Jun 15,2007 00:00
How time flies with the top down.
The Audi TT roadster came out in 2000 and the 2008 model on sale is a complete redo, but it remains familiar. Pricing is up modestly, features are up exponentially and weight is down significantly.
It's a "no bad days" kind of car.
The new model is 5.4 inches longer, 3.1 inches wider and about the same height; however, it weighs less. And it has more power.
The bathtub styling of the outgoing model was sharpened with a longer hood to accentuate classic sports-car dimensions. And there's more definition to the sides from a shoulder line and a lower "dynamic" line that scoops upward to the rear fenders.
Much of the additional size went into the trunk. With 13.1 cubic feet of space, it is the same size as the trunk of the new Nissan Sentra. With the top down, I was able to load a week's worth of groceries for the family - $155 worth, including a flat of half-liter bottles of water - and there was room for more. Some roadsters barely have room for a beach chair and bikini.
As before, there are two power choices: a 200-horsepower, turbocharged 2.0-liter four-cylinder engine (an upgrade from a 1.8-liter) and standard six-speed automated manual transmission. A 250-hp, 3.2-liter V-6 adds Quattro all-wheel drive with a six-speed manual transmission. Pricing for the V-6 starts at $45,275. Add $1,400 for the S tronic (cq) automatic.
The 2.0-liter roadster, today's test car, has a starting price of $37,575 - with a manually operated top. But if you're in for a penny, pay the additional $900 for the power top, which folds to form its own attractive tonneau.
With the top's speedy action, there's no excuse not to drive topless every day, weather permitting.
And even when it's not, this roadster is as sweet to drive with the top up as it is down. The fabric top is now lined and insulated. Sightlines are remarkably unhindered over the shoulder and out the large rear window. There's enough headroom that occupants at least 6 feet 4 inches do not have to slouch or super-recline the seat to get a clear view out the glass. And the flat bottom of the three-spoke steering wheel gives more lap room for full-bodied drivers.
A power windscreen - standard - helps quiet the cabin at highway speeds, but even then, turbulence is modest and not prone to swirling things out of the car.
Inside, it's still a gallery of design themes.

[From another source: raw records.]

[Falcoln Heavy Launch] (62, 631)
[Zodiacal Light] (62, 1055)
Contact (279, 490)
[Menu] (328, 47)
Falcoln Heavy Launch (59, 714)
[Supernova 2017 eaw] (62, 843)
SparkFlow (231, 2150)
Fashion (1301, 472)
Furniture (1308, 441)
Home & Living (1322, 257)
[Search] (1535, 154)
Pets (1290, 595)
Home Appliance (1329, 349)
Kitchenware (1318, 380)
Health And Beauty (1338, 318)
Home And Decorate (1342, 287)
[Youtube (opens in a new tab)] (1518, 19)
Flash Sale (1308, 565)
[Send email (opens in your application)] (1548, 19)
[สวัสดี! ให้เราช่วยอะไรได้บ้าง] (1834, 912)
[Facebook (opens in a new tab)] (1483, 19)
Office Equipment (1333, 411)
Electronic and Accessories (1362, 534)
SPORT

Three-across circular air vents at the dashboard console resemble the engine cowling of an airplane, continued below at the three heat-vent-fan knobs. The sidebars of the center console resemble a motorcycle fuel tank.
The TT's layout of vent and AC rotary knobs are the best in the Audi lineup, which typically uses flat buttons with arcane icons. And the cup holder between the seats reflects the global marketing of the car. Besides two standard-size cans or cups, there's also a slot for a can of Red Bull, a customer preference in Japan.
Audi is compulsive about making colors match, and having switches, push buttons and other controls make the same sound when pressed or turned as well as requiring similar force to engage.
It's part of the experience, says TT product planner Filip Brabec, who drove 700 miles nonstop in a new TT coupe for a breakfast meeting with me.
"It costs more and adds complexity, but we do that because it goes with the quality of the interior," he says.
The interior materials are attractive and durable. The double-loop Fresco carpet reminds me of Berber. The soft touch to the dash top feels like leather but will wear better with exposure to the elements. And as upscale as the basic interior appears, there are a few leather upgrades for more color choices, including Madras Brown Baseball leather with brown stitching ($1,000). The Enhanced Interior Package ($1,250) adds fine Napa leather to the dash top, center console, door panels and storage compartments behind the seats.
More use of aluminum kept down the curb weight, trimming 188 pounds from the V-6 roadster and 50 pounds from the four-cylinder.
The roadster is stiffer than the outgoing coupe, so don't expect cowl shake. But do expect flat handling and a stable ride.
This car enjoys being tossed and revved. The short chin is not prone to scraping at driveways, which just encourages more fun in driving.
Enthusiasts shouldn't sniff at the automated manual Direct Shift Gearbox, with steering-wheel paddle shifters. It's an automatic that behaves like a manual, but never gives a poorly timed shift and always brings a smile as the exhaust burbles between shifts. Using the Sport mode noticeably sharpens shift points.
The stability issue with the first TT that required a retrofit of a spoiler has been solved. But this car also has a 1.5-inch wider track and a power-actuated spoiler that rises at 75 mph.
Seven years ago the TT was a fashionably sporty car. Now, it's an Audi sports car.